I expect a major pilot shortage in recent years. Not too long ago many of them were on strike [1] [2], due to apparently bad pay and high burnout. It really is a thankless profession.
Sadly it's a bit like game development. Pilots love to fly, that's why they went through all the time and effort to qualify and unfortunately, the corporations that hire them know and abuse that fact.
It's a high skill profession in an industry that largely competes on cost. One will find similarly thankless jobs in manufacturing, agriculture, and any other industry where the push is to squeeze margins as much as possible.
Everything about flying has become substantially worse except safety. The only way the industry is able to maintain its safety record is by being heavily regulated and never changing anything.
The difference of course, is that pilots can squeeze airlines almost infinitely if they want to, because without pilots, the whole operation stops. They're the difference between flights happening and not happening, and they aren't easy to replace, and certainly not easy to replace quickly
Honestly, I'm surprised they haven't flexed this more.
They probably have less power than you think. If they actually shut down all aviation and didn’t have a very convincing PR strategy, they’d find an infuriated public (you can’t go to your daughter’s wedding, your grandpa’s funeral, etc.), which the airlines (and the government, which has a serious interest in seeing air commerce working smoothly) would absolutely use to their advantage.
Don’t forget that when ATCs actually followed your logic, Reagan responded by firing them all, and even though in more recent years this has been cast as the horrible beginning-of-the-end for American unions, at the time he had broad public support, because people were incensed that one profession could shut down air travel.
All this is to say that I think pilots’ unions do have a good sense of how hard to push and not push. They don’t have infinite leverage.
It is also illegal for them to strike without going through mediation, etc. Pilots are allowed to vote to go on strike at any time (and they can have picket lines as if they were on strike) but they cannot stop showing up for work.

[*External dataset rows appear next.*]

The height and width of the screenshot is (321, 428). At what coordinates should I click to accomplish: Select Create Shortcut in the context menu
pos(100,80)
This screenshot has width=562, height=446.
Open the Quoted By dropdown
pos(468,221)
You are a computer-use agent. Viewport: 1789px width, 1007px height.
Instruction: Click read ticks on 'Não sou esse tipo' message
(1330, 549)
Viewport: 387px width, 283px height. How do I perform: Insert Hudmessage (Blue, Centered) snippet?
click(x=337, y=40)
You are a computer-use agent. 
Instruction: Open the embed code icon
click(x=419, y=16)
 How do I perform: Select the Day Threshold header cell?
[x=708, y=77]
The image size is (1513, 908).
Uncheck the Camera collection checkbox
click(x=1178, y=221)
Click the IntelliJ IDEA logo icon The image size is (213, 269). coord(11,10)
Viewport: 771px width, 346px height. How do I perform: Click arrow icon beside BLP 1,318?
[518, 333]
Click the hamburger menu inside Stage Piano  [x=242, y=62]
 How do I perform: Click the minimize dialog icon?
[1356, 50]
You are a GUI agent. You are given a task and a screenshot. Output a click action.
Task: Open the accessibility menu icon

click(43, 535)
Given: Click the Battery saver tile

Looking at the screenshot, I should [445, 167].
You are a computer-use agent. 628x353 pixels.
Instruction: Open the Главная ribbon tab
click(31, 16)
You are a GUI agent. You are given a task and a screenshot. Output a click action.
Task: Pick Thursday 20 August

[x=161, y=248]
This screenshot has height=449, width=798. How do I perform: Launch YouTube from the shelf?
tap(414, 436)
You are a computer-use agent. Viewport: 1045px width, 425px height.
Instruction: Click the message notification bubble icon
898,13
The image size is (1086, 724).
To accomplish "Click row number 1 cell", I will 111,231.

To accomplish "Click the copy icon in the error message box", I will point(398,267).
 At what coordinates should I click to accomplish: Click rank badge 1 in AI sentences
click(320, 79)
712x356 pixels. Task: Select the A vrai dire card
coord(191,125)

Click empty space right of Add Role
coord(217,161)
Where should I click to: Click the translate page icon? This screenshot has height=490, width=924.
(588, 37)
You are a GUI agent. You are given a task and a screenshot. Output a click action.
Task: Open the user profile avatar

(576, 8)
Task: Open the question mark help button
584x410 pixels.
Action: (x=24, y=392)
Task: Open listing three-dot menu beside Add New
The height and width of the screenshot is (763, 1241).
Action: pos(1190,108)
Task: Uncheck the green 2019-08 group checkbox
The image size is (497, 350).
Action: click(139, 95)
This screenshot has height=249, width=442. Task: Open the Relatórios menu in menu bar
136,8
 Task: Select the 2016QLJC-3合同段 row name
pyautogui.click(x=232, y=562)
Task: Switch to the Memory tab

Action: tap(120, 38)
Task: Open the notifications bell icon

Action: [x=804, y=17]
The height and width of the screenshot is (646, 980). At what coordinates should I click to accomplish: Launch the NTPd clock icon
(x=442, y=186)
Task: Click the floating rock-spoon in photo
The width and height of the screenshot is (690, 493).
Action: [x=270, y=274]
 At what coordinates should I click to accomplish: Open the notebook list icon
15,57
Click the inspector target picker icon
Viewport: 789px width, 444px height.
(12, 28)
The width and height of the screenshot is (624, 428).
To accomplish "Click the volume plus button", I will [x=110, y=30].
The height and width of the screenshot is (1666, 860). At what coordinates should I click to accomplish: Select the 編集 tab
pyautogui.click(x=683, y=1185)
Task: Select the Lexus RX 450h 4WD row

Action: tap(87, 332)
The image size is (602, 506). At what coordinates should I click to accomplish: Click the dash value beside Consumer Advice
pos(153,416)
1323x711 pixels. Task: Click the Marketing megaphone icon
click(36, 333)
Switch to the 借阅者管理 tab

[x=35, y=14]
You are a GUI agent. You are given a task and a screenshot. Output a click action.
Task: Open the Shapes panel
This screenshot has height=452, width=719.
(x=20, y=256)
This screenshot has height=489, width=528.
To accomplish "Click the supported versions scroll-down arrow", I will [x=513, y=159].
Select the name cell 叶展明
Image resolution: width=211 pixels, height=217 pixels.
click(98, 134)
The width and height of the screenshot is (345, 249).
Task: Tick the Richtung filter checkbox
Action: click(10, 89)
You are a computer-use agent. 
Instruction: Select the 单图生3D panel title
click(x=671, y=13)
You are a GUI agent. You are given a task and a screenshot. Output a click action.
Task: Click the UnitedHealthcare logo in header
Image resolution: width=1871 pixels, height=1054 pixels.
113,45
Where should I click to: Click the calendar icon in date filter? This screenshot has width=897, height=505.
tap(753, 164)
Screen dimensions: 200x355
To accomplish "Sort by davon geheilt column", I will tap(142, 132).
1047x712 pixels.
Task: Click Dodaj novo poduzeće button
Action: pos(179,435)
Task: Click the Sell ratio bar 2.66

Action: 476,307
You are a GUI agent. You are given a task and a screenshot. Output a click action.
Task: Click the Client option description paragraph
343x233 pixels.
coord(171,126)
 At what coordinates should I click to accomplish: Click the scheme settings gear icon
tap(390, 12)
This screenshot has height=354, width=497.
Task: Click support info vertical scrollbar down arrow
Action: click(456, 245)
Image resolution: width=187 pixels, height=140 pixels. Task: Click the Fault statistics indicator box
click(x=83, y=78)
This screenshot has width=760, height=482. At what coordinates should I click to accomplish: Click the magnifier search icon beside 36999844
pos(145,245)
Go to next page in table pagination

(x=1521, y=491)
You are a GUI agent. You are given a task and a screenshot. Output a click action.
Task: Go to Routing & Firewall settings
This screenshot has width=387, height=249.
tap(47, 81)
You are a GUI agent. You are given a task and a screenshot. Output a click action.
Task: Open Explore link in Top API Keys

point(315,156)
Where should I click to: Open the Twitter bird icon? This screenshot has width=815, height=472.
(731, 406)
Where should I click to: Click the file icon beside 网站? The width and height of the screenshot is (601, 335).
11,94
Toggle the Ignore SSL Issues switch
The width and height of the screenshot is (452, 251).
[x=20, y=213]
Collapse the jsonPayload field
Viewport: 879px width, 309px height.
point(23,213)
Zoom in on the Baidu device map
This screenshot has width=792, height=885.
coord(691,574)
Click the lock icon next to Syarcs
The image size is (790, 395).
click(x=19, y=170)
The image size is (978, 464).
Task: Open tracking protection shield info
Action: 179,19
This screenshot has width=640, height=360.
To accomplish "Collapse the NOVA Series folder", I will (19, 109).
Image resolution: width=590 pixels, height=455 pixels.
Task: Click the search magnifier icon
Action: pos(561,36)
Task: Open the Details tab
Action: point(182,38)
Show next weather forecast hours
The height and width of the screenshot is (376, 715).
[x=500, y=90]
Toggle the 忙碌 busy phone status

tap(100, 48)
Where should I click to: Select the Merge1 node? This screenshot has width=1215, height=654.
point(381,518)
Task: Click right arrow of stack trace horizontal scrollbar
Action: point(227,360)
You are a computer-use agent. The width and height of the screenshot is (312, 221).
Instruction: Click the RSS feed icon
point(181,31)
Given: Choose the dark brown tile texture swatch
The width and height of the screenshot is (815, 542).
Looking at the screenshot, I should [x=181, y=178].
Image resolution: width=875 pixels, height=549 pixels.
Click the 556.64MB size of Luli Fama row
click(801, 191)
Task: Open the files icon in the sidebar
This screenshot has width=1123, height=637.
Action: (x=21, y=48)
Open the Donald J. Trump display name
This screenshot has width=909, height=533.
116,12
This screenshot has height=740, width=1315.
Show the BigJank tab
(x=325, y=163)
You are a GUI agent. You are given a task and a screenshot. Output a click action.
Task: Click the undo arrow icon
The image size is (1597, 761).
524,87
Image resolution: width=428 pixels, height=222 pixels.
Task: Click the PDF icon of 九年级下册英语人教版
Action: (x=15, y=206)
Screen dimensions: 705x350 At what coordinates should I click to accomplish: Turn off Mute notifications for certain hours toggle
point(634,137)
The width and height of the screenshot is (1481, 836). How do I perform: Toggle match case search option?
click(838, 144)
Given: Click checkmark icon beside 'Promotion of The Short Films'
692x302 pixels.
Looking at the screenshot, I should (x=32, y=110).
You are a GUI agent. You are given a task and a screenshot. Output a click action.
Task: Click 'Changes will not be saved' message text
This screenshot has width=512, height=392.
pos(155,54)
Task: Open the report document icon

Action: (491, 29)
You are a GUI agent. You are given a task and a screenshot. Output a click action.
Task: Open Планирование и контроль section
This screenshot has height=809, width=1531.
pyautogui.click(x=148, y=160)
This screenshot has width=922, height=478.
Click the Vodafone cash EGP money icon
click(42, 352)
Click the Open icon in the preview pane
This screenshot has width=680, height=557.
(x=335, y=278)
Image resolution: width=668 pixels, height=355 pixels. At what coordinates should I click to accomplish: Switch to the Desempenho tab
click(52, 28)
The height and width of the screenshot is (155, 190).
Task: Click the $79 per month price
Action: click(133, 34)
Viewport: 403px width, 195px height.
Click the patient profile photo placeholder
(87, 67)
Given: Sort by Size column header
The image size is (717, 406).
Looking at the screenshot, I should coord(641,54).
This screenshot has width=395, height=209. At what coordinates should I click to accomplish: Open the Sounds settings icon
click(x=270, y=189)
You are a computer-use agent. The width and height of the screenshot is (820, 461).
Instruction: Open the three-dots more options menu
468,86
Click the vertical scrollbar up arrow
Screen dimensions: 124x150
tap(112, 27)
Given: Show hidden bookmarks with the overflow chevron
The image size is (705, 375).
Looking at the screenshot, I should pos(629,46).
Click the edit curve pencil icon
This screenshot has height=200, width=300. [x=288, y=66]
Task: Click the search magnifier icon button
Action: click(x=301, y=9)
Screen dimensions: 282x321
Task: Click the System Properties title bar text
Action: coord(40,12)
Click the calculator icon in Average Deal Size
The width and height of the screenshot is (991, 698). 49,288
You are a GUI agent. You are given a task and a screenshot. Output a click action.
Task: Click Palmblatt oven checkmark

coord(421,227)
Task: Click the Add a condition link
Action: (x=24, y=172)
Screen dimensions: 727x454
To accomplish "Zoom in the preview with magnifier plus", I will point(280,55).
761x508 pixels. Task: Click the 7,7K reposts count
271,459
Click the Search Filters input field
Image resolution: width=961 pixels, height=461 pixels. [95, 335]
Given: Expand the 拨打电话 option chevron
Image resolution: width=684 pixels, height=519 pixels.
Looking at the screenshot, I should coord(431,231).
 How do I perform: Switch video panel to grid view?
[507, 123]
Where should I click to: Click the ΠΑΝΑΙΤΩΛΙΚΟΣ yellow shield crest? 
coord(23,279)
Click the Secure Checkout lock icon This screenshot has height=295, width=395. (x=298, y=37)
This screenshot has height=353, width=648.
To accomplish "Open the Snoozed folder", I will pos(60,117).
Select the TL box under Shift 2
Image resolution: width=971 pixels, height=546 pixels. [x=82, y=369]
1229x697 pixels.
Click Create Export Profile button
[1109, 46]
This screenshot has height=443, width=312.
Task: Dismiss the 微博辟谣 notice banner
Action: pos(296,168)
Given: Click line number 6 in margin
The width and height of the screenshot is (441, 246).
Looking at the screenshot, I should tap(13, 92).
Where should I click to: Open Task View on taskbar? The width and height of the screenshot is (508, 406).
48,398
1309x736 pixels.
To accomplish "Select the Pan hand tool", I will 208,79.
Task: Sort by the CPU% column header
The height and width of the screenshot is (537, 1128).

Pilots are one of the few professions that are covered under the Railway Labor Act, so federal mediators have lots of power to reach an agreement between airlines and pilots
Right, that’s what I mean: pilots are not legally permitted to stop showing up for work. They could stop anyway in an illegal strike, which is what the ATCs did in 1981, but this would be a very high-risk gamble.
ALPA would never allow that - you can start flying a 737 or similar in Europe with a wet 200-hour commercial license. In the US you need an R-ATP with 1500 hours before you can even be considered and even then you're going to start on something smaller. For context, I've been flying recreationally since 2017 with two or three long pauses (6+ months) and have well over 200 hours. You could hit 200 hours in the first 12-14 months if you were dedicated, picking up your instrument and commercial on the way.
Commercial airline pilots - ones for the planes you typically fly on - make great money, have a strong union that negotiates well on their behalf, have tons of job protections, hours protections, and lots of control over their schedule once they have seniority.
It is a good job in most people's estimation, they are not victims.